Content starts

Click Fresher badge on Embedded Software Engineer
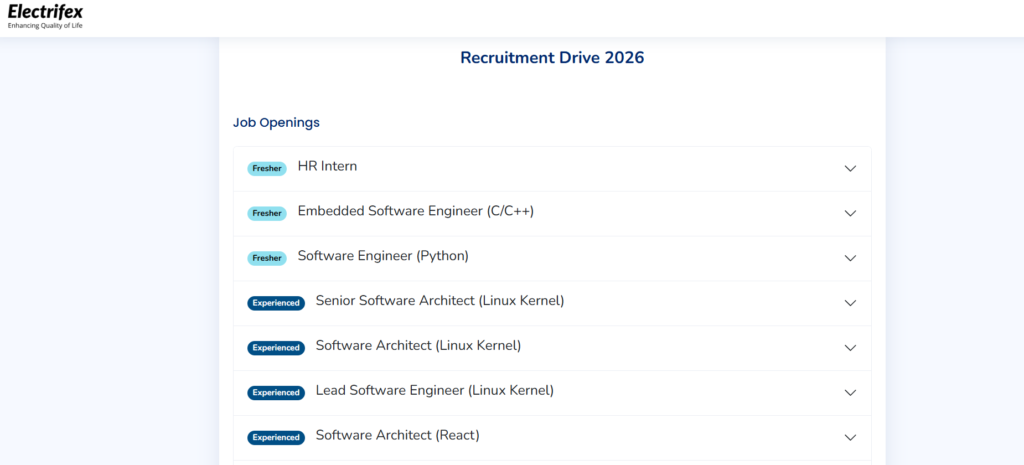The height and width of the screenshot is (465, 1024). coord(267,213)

Content ends
Content starts

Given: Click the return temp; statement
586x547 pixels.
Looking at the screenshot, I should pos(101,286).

Content ends
Content starts

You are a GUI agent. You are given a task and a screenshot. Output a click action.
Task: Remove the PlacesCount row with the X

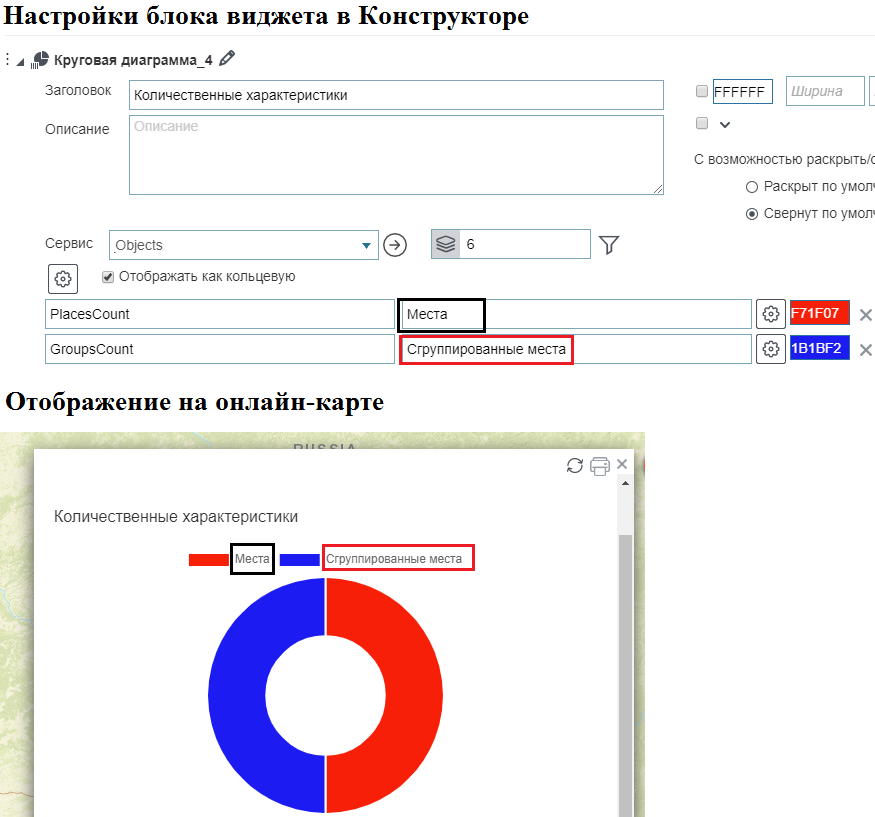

Content ends

Only those lines of the entries above that run from the line containing "You are a GUI" to the line containing "Task: Remove the PlacesCount row with the X", both included, should be transcribed exactly.

You are a GUI agent. You are given a task and a screenshot. Output a click action.
Task: Remove the PlacesCount row with the X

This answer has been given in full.